** Instructions to follow **
Can you render the rows below as a Markdown table with the columns No and Line, numbering each line and skipping blank ones? Begin at the line that has "Task: Click the Dec-08 date on time axis" and stop after the line that has "(x=354, y=348)".

** Excerpted data **
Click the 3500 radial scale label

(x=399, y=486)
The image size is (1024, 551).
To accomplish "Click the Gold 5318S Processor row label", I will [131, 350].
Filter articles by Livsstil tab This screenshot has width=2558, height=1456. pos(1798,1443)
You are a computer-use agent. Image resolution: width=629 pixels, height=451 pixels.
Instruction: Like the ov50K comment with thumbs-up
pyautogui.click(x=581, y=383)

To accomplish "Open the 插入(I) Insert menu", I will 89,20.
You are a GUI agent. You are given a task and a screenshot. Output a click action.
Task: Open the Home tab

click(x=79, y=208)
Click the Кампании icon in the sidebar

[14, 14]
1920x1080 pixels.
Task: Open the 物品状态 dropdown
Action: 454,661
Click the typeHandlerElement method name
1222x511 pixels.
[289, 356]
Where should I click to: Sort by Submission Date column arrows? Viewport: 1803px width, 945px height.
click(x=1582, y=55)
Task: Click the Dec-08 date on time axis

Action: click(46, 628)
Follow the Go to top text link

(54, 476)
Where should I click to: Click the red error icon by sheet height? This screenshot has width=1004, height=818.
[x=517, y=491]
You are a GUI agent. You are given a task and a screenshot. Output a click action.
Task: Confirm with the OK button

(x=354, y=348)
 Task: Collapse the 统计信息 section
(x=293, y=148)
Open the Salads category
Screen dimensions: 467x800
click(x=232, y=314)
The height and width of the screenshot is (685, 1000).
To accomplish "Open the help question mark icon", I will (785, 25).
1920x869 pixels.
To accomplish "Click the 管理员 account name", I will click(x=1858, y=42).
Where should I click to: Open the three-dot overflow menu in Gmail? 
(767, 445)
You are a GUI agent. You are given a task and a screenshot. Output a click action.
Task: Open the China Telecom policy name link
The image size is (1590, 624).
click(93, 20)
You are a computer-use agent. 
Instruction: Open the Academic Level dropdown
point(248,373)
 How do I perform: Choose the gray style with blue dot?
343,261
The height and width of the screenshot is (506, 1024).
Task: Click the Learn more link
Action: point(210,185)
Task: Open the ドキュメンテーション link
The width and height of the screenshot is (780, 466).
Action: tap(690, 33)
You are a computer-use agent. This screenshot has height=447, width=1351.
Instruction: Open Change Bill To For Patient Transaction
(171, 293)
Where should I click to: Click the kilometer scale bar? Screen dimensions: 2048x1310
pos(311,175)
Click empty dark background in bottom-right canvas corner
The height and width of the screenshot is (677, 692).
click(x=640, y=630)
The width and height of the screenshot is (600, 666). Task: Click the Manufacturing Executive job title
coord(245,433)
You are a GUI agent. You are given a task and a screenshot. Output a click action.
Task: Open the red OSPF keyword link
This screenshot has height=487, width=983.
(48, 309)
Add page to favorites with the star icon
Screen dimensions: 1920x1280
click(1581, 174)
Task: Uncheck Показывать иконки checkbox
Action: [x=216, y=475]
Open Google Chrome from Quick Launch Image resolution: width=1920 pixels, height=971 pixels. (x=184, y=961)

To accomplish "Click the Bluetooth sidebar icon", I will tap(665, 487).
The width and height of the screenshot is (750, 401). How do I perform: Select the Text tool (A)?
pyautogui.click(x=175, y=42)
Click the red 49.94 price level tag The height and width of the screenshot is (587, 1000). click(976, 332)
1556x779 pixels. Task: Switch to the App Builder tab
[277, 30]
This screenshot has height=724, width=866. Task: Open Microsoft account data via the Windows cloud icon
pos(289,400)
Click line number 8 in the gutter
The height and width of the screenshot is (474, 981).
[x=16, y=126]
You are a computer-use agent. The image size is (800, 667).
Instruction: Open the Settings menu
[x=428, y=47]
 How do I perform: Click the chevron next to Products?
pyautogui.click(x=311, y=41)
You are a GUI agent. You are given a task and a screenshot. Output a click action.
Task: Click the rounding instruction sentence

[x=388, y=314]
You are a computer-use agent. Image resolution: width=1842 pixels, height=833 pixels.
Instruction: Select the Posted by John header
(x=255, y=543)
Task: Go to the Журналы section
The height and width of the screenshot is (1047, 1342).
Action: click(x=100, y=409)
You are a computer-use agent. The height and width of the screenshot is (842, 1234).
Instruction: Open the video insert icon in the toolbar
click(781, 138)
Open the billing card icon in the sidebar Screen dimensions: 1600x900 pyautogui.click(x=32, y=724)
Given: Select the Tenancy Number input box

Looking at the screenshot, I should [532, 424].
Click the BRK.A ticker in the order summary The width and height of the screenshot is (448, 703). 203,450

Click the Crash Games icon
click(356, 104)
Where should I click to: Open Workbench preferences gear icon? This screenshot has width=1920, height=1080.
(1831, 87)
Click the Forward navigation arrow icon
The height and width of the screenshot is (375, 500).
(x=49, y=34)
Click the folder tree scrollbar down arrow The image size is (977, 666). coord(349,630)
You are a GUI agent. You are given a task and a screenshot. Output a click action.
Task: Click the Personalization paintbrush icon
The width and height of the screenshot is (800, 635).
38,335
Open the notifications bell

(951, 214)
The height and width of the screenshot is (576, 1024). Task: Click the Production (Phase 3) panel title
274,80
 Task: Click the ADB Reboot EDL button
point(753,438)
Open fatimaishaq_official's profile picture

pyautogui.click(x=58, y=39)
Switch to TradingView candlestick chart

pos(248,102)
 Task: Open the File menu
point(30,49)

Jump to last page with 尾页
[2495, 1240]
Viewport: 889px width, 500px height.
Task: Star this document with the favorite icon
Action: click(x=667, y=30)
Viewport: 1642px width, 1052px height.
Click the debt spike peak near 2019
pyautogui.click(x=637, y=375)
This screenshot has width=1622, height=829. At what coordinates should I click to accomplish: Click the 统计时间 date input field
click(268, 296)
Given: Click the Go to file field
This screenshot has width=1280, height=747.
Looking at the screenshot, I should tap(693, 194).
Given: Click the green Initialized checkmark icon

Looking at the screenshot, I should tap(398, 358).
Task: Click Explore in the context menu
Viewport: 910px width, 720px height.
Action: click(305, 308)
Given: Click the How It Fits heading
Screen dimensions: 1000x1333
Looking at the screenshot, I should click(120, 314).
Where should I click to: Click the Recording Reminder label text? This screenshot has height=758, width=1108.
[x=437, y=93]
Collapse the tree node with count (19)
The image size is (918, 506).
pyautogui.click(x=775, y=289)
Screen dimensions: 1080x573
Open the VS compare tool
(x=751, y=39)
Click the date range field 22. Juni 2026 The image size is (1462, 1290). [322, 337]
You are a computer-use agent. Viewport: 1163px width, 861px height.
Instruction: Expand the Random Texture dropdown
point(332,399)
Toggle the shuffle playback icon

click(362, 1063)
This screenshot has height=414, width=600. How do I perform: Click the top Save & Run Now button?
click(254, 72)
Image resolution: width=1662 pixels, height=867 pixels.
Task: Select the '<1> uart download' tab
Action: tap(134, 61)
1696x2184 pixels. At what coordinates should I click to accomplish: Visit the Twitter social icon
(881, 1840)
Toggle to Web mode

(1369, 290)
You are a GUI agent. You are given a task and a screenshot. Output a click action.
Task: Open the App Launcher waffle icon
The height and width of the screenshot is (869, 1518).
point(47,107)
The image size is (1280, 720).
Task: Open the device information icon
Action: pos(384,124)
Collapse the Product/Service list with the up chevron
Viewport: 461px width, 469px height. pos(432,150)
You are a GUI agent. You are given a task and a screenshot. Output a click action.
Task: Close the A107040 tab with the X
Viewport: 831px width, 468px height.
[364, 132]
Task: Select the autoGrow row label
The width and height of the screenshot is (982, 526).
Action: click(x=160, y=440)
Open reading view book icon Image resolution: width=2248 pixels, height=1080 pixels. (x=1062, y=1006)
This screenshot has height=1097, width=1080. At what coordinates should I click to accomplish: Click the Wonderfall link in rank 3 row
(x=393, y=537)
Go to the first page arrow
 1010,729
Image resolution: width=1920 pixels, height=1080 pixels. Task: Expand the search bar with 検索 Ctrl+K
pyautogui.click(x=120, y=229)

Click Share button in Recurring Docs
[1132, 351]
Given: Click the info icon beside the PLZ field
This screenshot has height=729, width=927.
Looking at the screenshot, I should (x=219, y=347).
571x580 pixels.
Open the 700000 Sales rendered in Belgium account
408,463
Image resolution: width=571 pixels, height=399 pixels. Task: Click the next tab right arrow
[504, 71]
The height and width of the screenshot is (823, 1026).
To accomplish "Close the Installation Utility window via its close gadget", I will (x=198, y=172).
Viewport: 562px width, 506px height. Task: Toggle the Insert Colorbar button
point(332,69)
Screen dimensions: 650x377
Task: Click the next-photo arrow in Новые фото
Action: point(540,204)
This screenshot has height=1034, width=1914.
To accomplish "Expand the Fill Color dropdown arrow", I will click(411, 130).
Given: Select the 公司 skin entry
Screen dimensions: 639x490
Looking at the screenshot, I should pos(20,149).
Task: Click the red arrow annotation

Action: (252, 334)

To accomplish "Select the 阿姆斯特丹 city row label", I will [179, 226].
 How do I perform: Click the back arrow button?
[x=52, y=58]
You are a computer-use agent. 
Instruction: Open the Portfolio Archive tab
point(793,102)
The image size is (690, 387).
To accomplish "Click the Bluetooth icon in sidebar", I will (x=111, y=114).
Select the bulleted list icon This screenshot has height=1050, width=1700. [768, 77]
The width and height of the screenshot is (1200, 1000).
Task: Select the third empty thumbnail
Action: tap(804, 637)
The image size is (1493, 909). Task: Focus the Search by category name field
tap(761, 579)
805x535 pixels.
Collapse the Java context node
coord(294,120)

** Finished answer **
| No | Line |
|---|---|
| 1 | Task: Click the Dec-08 date on time axis |
| 2 | Action: click(46, 628) |
| 3 | Follow the Go to top text link |
| 4 | (54, 476) |
| 5 | Where should I click to: Click the red error icon by sheet height? This screenshot has width=1004, height=818. |
| 6 | [x=517, y=491] |
| 7 | You are a GUI agent. You are given a task and a screenshot. Output a click action. |
| 8 | Task: Confirm with the OK button |
| 9 | (x=354, y=348) |